> **Exercise instructions**:
Go through the records, and copy each line in which the string "Paftası" is present.

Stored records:
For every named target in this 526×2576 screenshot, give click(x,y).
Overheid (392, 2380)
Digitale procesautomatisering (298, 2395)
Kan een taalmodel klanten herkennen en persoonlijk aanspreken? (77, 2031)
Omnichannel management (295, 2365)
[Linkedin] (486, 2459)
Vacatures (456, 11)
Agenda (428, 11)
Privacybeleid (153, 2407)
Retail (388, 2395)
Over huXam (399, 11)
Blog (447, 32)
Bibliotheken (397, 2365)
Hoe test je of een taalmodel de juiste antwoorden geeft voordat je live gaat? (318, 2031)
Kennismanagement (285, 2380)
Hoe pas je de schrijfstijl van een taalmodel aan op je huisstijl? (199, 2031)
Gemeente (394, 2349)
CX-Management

==

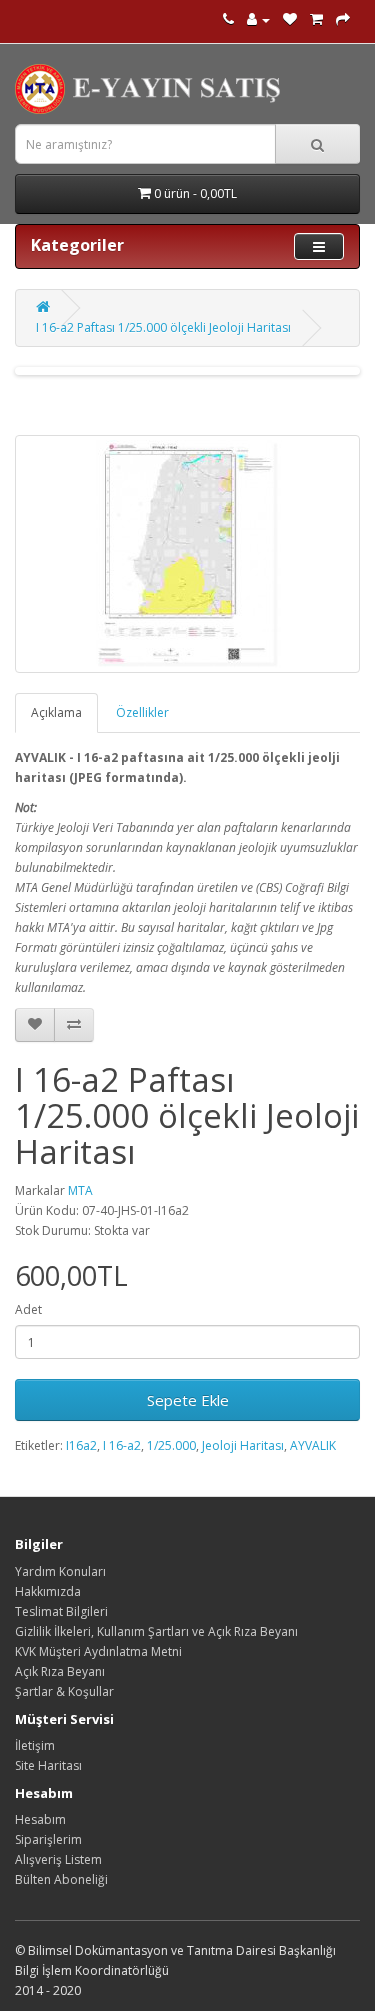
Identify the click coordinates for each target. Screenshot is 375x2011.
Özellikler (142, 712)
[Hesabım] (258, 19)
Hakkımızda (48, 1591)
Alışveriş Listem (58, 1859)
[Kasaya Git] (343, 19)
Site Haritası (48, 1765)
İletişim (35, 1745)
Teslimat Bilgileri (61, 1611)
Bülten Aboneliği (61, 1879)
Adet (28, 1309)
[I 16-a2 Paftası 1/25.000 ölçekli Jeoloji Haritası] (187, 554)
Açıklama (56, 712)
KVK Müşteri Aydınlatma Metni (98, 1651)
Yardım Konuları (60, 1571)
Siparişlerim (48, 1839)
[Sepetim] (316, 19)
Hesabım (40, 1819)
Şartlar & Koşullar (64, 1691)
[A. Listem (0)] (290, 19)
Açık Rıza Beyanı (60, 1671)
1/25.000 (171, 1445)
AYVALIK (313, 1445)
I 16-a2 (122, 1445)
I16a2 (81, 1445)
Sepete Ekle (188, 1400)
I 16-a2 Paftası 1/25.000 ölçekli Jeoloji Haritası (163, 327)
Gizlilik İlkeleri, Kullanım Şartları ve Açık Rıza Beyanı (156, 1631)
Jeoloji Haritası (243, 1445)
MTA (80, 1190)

> **Written answer**:
[I 16-a2 Paftası 1/25.000 ölçekli Jeoloji Haritası] (187, 554)
I 16-a2 Paftası 1/25.000 ölçekli Jeoloji Haritası (163, 327)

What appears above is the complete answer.